> **Available data**:
※

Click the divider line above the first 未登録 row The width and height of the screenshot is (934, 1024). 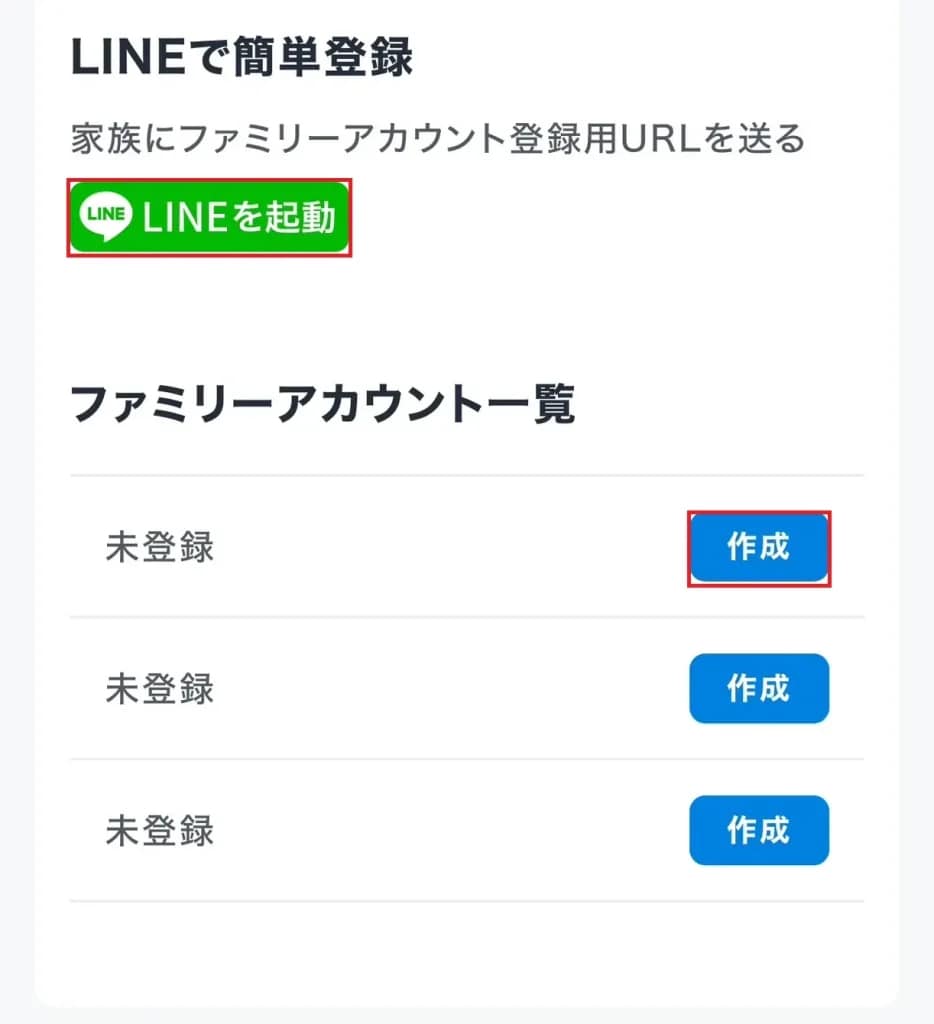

※

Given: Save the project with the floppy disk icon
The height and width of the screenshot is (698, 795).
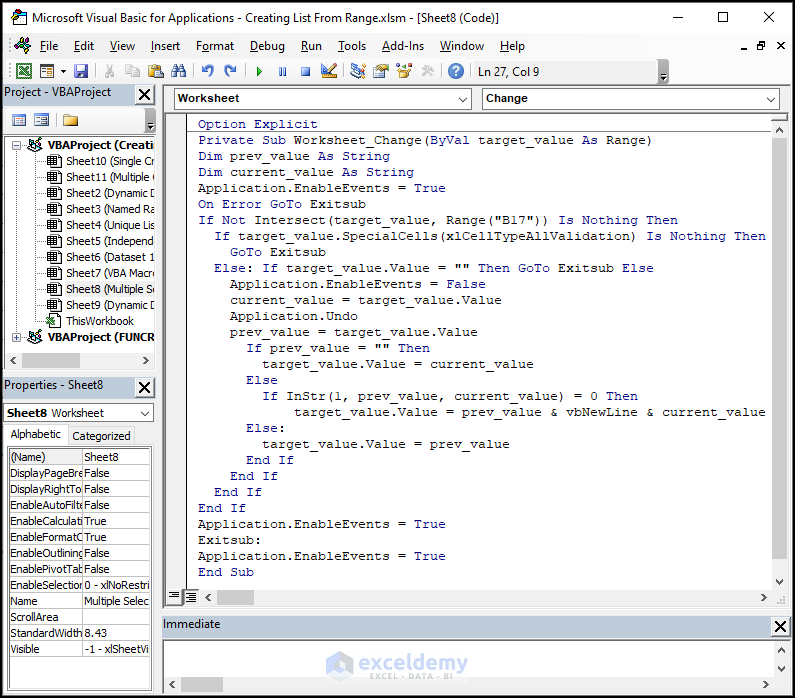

※

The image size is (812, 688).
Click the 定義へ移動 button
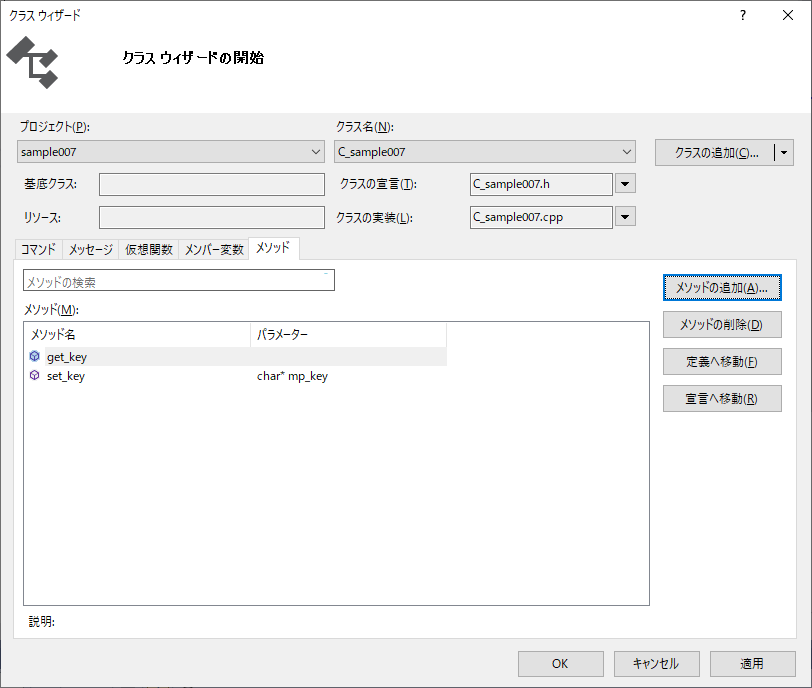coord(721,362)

※

> **Problem to solve**: Render the data starting at the line containing "Given: Save the" and ending at the line containing "The height and" as a Markdown table with columns Row and Line, one row per line, omitting blank lines.

> **Reply to the exercise**:
| Row | Line |
|---|---|
| 1 | Given: Save the project with the floppy disk icon |
| 2 | The height and width of the screenshot is (698, 795). |